===== SUPPLIED MATERIAL

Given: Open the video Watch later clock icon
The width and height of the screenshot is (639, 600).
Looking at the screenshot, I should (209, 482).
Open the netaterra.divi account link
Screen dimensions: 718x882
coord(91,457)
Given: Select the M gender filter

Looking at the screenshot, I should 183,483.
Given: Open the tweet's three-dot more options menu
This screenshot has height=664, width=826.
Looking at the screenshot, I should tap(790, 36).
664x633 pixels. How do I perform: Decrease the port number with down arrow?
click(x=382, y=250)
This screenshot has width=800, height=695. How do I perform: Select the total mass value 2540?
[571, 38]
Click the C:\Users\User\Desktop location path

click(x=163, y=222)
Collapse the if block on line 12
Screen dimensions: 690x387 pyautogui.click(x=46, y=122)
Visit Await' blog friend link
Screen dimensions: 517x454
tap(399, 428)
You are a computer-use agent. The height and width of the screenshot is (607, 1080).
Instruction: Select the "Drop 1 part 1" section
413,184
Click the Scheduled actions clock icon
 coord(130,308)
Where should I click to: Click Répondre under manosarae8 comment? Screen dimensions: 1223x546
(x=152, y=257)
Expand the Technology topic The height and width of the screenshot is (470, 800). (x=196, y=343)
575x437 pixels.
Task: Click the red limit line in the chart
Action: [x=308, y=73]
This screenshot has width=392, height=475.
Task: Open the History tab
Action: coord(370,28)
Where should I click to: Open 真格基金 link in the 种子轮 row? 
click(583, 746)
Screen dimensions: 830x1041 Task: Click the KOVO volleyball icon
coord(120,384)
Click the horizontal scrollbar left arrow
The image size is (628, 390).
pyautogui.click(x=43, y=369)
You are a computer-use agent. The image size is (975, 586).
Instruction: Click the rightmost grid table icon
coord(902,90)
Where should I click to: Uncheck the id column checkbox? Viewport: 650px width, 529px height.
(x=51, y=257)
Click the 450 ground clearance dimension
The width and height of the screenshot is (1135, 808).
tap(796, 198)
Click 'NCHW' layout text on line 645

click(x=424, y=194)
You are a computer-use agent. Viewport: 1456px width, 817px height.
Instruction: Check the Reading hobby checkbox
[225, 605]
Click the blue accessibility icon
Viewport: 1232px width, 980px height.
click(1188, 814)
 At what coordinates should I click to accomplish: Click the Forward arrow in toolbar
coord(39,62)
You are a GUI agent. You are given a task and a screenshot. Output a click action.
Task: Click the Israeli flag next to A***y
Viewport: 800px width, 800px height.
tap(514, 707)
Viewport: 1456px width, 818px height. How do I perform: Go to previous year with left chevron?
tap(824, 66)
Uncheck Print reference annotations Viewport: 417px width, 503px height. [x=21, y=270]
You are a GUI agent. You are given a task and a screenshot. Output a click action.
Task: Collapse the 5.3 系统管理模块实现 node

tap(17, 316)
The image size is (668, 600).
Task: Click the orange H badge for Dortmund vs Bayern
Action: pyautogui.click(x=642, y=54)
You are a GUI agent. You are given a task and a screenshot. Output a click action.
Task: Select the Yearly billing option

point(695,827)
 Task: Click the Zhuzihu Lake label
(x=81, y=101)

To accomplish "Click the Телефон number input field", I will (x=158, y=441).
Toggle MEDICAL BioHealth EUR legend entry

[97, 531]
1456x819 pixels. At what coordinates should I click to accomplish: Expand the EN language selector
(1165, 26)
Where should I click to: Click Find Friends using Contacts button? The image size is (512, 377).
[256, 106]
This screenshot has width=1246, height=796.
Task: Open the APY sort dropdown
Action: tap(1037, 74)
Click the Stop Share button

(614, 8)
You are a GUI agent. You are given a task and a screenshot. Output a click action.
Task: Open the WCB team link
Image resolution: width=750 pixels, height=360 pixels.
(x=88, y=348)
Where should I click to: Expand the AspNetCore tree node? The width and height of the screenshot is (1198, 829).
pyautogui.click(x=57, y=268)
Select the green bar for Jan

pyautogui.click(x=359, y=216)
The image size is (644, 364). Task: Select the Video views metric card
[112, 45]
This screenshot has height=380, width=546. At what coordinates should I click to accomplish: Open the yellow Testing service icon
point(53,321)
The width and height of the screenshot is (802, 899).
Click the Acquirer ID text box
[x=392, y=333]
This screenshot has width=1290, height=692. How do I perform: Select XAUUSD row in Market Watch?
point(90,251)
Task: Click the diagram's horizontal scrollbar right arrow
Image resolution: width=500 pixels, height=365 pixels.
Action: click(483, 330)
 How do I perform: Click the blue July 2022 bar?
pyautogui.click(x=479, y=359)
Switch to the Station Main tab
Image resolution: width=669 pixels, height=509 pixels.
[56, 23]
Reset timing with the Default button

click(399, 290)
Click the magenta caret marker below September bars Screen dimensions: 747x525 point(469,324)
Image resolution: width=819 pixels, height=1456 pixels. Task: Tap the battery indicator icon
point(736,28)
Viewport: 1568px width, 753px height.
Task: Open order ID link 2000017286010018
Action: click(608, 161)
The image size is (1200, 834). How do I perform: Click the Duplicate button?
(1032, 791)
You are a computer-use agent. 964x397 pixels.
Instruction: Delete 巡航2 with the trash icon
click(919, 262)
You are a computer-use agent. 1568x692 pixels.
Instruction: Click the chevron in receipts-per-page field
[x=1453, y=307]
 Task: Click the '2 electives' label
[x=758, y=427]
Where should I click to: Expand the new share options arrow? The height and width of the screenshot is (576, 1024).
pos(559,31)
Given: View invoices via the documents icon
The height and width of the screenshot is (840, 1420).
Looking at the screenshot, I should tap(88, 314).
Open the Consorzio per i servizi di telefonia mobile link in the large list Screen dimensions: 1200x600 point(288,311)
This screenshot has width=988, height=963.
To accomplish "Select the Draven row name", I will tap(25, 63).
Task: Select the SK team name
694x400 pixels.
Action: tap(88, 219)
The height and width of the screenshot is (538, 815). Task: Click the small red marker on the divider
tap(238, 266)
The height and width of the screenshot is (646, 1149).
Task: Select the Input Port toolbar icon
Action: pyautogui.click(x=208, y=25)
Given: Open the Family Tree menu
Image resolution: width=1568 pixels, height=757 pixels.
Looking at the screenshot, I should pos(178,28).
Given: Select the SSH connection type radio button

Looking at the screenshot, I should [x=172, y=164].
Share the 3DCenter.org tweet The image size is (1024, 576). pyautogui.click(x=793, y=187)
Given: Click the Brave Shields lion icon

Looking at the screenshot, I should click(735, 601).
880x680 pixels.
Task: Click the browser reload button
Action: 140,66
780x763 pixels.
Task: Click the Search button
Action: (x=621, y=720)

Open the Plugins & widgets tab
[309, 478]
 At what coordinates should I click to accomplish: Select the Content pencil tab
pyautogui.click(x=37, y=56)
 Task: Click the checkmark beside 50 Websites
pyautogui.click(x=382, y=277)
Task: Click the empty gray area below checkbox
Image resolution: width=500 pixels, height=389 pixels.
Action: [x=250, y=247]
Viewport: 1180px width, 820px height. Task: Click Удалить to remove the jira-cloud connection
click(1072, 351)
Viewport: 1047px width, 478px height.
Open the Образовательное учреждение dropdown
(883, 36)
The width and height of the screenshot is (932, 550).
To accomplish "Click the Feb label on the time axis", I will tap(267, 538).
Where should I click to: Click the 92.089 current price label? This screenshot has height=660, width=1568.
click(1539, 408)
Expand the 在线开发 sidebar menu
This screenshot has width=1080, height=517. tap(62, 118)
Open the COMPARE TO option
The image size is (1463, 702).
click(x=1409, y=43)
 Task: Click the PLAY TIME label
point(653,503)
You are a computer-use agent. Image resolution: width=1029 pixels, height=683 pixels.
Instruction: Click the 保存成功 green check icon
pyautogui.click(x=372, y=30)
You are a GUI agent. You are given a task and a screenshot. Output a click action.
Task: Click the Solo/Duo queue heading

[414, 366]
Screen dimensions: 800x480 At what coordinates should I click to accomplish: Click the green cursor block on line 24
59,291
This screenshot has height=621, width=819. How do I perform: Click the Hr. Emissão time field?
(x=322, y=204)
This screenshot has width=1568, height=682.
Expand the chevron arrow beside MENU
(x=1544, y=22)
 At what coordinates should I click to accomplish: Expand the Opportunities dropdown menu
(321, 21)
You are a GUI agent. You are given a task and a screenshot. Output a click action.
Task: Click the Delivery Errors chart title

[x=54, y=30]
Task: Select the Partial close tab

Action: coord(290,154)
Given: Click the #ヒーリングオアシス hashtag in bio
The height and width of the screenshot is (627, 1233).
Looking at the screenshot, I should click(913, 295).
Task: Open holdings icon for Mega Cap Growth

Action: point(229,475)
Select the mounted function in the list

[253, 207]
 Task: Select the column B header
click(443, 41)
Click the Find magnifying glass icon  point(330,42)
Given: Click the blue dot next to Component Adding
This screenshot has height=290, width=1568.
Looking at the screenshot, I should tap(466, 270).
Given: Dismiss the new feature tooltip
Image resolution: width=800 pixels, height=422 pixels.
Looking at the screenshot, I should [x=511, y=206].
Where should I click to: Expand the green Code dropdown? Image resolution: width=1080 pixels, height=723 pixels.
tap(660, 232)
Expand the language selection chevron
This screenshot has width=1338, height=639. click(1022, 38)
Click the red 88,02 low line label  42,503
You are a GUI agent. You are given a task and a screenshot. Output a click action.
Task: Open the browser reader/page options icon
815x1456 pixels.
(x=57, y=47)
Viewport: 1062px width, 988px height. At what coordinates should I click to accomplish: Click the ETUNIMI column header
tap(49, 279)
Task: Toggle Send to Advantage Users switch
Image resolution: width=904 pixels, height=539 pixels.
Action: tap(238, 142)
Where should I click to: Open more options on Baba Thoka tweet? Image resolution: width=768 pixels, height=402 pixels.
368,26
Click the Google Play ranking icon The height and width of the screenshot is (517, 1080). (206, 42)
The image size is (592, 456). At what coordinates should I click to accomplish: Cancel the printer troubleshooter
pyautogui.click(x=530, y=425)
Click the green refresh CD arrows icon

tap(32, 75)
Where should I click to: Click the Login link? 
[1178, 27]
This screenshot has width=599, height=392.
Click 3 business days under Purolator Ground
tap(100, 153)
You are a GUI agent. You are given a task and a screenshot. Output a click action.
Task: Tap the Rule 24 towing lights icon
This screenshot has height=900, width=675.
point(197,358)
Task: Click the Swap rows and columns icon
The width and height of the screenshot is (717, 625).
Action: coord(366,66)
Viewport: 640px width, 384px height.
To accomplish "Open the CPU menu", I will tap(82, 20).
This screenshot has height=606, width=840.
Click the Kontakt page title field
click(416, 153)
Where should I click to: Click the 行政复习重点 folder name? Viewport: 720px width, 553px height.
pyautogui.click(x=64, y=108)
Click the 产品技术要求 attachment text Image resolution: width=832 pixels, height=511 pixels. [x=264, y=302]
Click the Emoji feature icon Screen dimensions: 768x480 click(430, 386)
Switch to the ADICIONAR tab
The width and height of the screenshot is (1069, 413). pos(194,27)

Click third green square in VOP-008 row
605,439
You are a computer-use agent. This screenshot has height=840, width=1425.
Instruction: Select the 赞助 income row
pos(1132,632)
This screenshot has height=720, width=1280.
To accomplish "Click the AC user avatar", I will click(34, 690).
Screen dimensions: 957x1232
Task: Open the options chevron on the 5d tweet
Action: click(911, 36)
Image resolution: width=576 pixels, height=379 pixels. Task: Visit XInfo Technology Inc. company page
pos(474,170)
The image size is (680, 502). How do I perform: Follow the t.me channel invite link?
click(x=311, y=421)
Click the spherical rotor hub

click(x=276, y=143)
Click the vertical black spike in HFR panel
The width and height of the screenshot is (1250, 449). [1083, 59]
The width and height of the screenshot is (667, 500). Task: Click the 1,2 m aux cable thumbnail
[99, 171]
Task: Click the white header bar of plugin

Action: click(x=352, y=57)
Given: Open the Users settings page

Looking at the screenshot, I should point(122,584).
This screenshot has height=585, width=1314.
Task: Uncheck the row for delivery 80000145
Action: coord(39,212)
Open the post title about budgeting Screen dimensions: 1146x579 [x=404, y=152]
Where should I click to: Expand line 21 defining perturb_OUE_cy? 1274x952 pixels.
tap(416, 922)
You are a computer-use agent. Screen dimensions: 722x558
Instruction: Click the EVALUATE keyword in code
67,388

==========

→ ACTION ITEM
Where a line of the data contains "scrollbar", include it in the tally, and answer with the tally alone.

→ ANSWER SPACE
2